++++ Supplied information

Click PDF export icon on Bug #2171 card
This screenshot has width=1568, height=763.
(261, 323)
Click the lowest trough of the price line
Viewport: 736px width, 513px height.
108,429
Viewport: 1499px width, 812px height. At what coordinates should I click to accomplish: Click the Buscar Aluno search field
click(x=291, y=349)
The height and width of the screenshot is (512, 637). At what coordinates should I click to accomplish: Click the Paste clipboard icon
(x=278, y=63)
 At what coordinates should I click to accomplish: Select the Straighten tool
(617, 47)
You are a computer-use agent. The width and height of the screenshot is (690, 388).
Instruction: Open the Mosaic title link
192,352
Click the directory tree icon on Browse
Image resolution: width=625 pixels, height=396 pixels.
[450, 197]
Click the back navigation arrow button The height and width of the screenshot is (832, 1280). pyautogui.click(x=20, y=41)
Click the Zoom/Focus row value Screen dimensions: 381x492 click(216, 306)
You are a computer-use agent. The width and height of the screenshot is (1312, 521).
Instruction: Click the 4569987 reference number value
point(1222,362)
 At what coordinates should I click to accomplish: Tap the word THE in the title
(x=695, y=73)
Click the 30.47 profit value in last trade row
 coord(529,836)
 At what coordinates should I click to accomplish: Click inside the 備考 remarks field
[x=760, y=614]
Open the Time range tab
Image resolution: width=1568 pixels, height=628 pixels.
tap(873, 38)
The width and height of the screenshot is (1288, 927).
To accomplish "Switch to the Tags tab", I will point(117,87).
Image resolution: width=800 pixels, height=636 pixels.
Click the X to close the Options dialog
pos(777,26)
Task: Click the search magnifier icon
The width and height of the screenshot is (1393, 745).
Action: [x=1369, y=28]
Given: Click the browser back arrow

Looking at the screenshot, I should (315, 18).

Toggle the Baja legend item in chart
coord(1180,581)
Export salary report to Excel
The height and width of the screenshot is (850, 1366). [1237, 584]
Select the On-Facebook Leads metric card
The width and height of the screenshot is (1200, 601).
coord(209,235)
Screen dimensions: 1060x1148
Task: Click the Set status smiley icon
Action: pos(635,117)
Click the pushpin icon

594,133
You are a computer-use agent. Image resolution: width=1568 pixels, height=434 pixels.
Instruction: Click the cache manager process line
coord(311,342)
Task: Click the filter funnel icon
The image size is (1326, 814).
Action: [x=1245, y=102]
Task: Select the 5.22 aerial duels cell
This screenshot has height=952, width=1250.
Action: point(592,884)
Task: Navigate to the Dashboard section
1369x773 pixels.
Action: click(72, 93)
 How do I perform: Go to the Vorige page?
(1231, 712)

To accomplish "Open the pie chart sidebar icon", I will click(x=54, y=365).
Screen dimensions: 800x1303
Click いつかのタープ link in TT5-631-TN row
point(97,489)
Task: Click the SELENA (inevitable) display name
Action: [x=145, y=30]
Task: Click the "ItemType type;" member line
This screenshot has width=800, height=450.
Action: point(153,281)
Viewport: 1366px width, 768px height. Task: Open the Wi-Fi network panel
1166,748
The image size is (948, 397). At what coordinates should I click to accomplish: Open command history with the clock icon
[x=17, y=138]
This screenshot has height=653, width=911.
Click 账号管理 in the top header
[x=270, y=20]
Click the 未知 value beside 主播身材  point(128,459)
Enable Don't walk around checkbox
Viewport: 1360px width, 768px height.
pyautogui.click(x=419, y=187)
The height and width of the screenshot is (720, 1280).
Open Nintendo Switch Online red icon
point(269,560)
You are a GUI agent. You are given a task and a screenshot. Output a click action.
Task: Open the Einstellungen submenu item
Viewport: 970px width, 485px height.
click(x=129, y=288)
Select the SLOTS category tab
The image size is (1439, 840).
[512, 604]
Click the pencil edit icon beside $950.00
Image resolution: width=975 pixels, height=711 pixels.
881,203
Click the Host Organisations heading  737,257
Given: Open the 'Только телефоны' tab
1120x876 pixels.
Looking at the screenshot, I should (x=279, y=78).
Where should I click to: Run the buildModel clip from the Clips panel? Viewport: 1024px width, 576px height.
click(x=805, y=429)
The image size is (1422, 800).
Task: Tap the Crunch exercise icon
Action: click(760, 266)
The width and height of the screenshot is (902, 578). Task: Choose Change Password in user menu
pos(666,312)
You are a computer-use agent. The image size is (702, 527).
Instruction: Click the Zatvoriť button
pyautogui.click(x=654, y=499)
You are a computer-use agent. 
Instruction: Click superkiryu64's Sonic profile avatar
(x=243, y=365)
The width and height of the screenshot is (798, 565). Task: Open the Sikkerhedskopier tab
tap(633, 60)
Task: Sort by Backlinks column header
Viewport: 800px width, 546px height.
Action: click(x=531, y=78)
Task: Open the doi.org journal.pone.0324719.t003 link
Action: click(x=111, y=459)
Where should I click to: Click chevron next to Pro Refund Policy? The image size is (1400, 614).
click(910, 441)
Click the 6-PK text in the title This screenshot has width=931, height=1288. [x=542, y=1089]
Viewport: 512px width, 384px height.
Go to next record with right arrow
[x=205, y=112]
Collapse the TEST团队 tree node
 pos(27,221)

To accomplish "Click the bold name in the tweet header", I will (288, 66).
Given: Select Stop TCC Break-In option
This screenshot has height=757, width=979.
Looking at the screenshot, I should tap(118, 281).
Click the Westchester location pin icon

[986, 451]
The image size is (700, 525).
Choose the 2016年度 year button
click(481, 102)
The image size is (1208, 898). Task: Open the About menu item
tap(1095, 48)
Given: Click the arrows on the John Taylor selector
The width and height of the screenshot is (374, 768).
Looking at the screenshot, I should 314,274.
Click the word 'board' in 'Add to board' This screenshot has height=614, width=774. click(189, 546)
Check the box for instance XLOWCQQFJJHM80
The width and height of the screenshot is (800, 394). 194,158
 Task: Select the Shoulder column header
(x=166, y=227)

++++++++

Instructions to follow
Set down each record verbatim.

Response to the exercise
Click PDF export icon on Bug #2171 card
This screenshot has width=1568, height=763.
(261, 323)
Click the lowest trough of the price line
Viewport: 736px width, 513px height.
108,429
Viewport: 1499px width, 812px height. At what coordinates should I click to accomplish: Click the Buscar Aluno search field
click(x=291, y=349)
The height and width of the screenshot is (512, 637). At what coordinates should I click to accomplish: Click the Paste clipboard icon
(x=278, y=63)
 At what coordinates should I click to accomplish: Select the Straighten tool
(617, 47)
You are a computer-use agent. The width and height of the screenshot is (690, 388).
Instruction: Open the Mosaic title link
192,352
Click the directory tree icon on Browse
Image resolution: width=625 pixels, height=396 pixels.
[450, 197]
Click the back navigation arrow button The height and width of the screenshot is (832, 1280). pyautogui.click(x=20, y=41)
Click the Zoom/Focus row value Screen dimensions: 381x492 click(216, 306)
You are a computer-use agent. The width and height of the screenshot is (1312, 521).
Instruction: Click the 4569987 reference number value
point(1222,362)
 At what coordinates should I click to accomplish: Tap the word THE in the title
(x=695, y=73)
Click the 30.47 profit value in last trade row
 coord(529,836)
 At what coordinates should I click to accomplish: Click inside the 備考 remarks field
[x=760, y=614]
Open the Time range tab
Image resolution: width=1568 pixels, height=628 pixels.
tap(873, 38)
The width and height of the screenshot is (1288, 927).
To accomplish "Switch to the Tags tab", I will point(117,87).
Image resolution: width=800 pixels, height=636 pixels.
Click the X to close the Options dialog
pos(777,26)
Task: Click the search magnifier icon
The width and height of the screenshot is (1393, 745).
Action: [x=1369, y=28]
Given: Click the browser back arrow

Looking at the screenshot, I should (315, 18).

Toggle the Baja legend item in chart
coord(1180,581)
Export salary report to Excel
The height and width of the screenshot is (850, 1366). [1237, 584]
Select the On-Facebook Leads metric card
The width and height of the screenshot is (1200, 601).
coord(209,235)
Screen dimensions: 1060x1148
Task: Click the Set status smiley icon
Action: pos(635,117)
Click the pushpin icon

594,133
You are a computer-use agent. Image resolution: width=1568 pixels, height=434 pixels.
Instruction: Click the cache manager process line
coord(311,342)
Task: Click the filter funnel icon
The image size is (1326, 814).
Action: [x=1245, y=102]
Task: Select the 5.22 aerial duels cell
This screenshot has height=952, width=1250.
Action: point(592,884)
Task: Navigate to the Dashboard section
1369x773 pixels.
Action: click(72, 93)
 How do I perform: Go to the Vorige page?
(1231, 712)

To accomplish "Open the pie chart sidebar icon", I will click(x=54, y=365).
Screen dimensions: 800x1303
Click いつかのタープ link in TT5-631-TN row
point(97,489)
Task: Click the SELENA (inevitable) display name
Action: [x=145, y=30]
Task: Click the "ItemType type;" member line
This screenshot has width=800, height=450.
Action: point(153,281)
Viewport: 1366px width, 768px height. Task: Open the Wi-Fi network panel
1166,748
The image size is (948, 397). At what coordinates should I click to accomplish: Open command history with the clock icon
[x=17, y=138]
This screenshot has height=653, width=911.
Click 账号管理 in the top header
[x=270, y=20]
Click the 未知 value beside 主播身材  point(128,459)
Enable Don't walk around checkbox
Viewport: 1360px width, 768px height.
pyautogui.click(x=419, y=187)
The height and width of the screenshot is (720, 1280).
Open Nintendo Switch Online red icon
point(269,560)
You are a GUI agent. You are given a task and a screenshot. Output a click action.
Task: Open the Einstellungen submenu item
Viewport: 970px width, 485px height.
click(x=129, y=288)
Select the SLOTS category tab
The image size is (1439, 840).
[512, 604]
Click the pencil edit icon beside $950.00
Image resolution: width=975 pixels, height=711 pixels.
881,203
Click the Host Organisations heading  737,257
Given: Open the 'Только телефоны' tab
1120x876 pixels.
Looking at the screenshot, I should (x=279, y=78).
Where should I click to: Run the buildModel clip from the Clips panel? Viewport: 1024px width, 576px height.
click(x=805, y=429)
The image size is (1422, 800).
Task: Tap the Crunch exercise icon
Action: click(760, 266)
The width and height of the screenshot is (902, 578). Task: Choose Change Password in user menu
pos(666,312)
You are a computer-use agent. The image size is (702, 527).
Instruction: Click the Zatvoriť button
pyautogui.click(x=654, y=499)
You are a computer-use agent. 
Instruction: Click superkiryu64's Sonic profile avatar
(x=243, y=365)
The width and height of the screenshot is (798, 565). Task: Open the Sikkerhedskopier tab
tap(633, 60)
Task: Sort by Backlinks column header
Viewport: 800px width, 546px height.
Action: click(x=531, y=78)
Task: Open the doi.org journal.pone.0324719.t003 link
Action: click(x=111, y=459)
Where should I click to: Click chevron next to Pro Refund Policy? The image size is (1400, 614).
click(910, 441)
Click the 6-PK text in the title This screenshot has width=931, height=1288. [x=542, y=1089]
Viewport: 512px width, 384px height.
Go to next record with right arrow
[x=205, y=112]
Collapse the TEST团队 tree node
 pos(27,221)

To accomplish "Click the bold name in the tweet header", I will (288, 66).
Given: Select Stop TCC Break-In option
This screenshot has height=757, width=979.
Looking at the screenshot, I should tap(118, 281).
Click the Westchester location pin icon

[986, 451]
The image size is (700, 525).
Choose the 2016年度 year button
click(481, 102)
The image size is (1208, 898). Task: Open the About menu item
tap(1095, 48)
Given: Click the arrows on the John Taylor selector
The width and height of the screenshot is (374, 768).
Looking at the screenshot, I should 314,274.
Click the word 'board' in 'Add to board' This screenshot has height=614, width=774. click(189, 546)
Check the box for instance XLOWCQQFJJHM80
The width and height of the screenshot is (800, 394). 194,158
 Task: Select the Shoulder column header
(x=166, y=227)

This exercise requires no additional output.